### [WHAT YOU ARE ASKED TO DO]
Arrange the lines of the listing from the line with "The width and height of the screenshot is (622, 470)." to the line with "I will point(1248,383)." as a JSON list of strings, one per line, with blank lines left out.

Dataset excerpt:
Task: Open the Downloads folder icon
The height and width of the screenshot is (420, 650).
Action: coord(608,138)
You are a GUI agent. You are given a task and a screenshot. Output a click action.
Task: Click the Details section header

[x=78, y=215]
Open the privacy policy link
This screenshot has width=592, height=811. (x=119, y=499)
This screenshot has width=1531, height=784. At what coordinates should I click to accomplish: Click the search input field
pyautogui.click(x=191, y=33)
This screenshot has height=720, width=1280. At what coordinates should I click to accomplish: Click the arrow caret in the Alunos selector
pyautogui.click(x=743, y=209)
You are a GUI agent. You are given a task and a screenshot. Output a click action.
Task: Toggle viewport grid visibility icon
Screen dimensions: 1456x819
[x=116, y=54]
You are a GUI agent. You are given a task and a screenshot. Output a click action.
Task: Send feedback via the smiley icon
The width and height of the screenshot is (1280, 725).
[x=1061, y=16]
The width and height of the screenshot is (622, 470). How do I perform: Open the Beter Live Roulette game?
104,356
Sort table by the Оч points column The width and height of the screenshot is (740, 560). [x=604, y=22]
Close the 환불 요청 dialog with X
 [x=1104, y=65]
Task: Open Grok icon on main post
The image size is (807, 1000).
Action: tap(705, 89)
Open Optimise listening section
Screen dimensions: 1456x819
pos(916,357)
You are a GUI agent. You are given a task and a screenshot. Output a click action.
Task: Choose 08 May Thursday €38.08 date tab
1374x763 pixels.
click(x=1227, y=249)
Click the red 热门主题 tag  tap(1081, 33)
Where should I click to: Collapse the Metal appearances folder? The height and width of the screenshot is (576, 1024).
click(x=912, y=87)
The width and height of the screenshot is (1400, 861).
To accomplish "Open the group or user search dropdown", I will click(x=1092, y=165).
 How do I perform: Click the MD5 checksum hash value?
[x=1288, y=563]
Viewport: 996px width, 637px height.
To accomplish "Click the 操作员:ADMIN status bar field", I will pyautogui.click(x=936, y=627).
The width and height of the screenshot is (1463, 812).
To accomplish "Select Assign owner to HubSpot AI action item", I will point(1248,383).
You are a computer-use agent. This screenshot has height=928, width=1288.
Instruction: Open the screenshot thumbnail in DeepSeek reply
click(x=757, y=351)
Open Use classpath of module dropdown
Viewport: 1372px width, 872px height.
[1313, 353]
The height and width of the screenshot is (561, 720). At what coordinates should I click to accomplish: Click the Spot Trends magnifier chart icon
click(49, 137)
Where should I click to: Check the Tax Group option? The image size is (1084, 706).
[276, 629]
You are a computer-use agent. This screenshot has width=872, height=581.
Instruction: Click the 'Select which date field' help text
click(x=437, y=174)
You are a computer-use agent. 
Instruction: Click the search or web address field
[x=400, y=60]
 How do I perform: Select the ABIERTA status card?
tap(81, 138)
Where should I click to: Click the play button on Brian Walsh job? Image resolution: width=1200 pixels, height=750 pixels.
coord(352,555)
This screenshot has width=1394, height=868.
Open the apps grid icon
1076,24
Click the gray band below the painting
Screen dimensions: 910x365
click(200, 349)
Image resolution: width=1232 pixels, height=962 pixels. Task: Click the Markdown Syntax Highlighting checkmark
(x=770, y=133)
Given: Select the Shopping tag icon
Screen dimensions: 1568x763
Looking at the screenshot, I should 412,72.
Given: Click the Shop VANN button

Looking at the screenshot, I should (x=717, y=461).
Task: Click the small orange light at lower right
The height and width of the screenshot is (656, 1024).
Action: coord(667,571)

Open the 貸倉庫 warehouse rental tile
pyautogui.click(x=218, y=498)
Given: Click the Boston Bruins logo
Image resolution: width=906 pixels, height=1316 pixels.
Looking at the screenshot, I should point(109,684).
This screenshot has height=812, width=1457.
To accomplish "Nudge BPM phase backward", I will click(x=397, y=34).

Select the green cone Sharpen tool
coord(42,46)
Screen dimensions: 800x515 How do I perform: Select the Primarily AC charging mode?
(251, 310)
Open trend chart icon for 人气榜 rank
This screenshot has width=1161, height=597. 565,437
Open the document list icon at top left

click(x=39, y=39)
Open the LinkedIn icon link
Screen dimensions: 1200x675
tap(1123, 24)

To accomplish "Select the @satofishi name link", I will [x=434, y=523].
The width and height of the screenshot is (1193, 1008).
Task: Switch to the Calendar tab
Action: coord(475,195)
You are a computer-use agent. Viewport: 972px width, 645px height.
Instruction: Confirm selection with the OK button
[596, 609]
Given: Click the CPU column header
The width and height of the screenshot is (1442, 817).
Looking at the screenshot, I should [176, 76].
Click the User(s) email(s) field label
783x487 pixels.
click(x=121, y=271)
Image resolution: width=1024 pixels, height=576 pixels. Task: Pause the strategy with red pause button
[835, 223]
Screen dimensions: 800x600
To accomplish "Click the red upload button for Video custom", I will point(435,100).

### [ANSWER TO THE TASK]
[
  "The width and height of the screenshot is (622, 470). How do I perform: Open the Beter Live Roulette game?",
  "104,356",
  "Sort table by the Оч points column The width and height of the screenshot is (740, 560). [x=604, y=22]",
  "Close the 환불 요청 dialog with X",
  " [x=1104, y=65]",
  "Task: Open Grok icon on main post",
  "The image size is (807, 1000).",
  "Action: tap(705, 89)",
  "Open Optimise listening section",
  "Screen dimensions: 1456x819",
  "pos(916,357)",
  "You are a GUI agent. You are given a task and a screenshot. Output a click action.",
  "Task: Choose 08 May Thursday €38.08 date tab",
  "1374x763 pixels.",
  "click(x=1227, y=249)",
  "Click the red 热门主题 tag  tap(1081, 33)",
  "Where should I click to: Collapse the Metal appearances folder? The height and width of the screenshot is (576, 1024).",
  "click(x=912, y=87)",
  "The width and height of the screenshot is (1400, 861).",
  "To accomplish \"Open the group or user search dropdown\", I will click(x=1092, y=165).",
  " How do I perform: Click the MD5 checksum hash value?",
  "[x=1288, y=563]",
  "Viewport: 996px width, 637px height.",
  "To accomplish \"Click the 操作员:ADMIN status bar field\", I will pyautogui.click(x=936, y=627).",
  "The width and height of the screenshot is (1463, 812).",
  "To accomplish \"Select Assign owner to HubSpot AI action item\", I will point(1248,383)."
]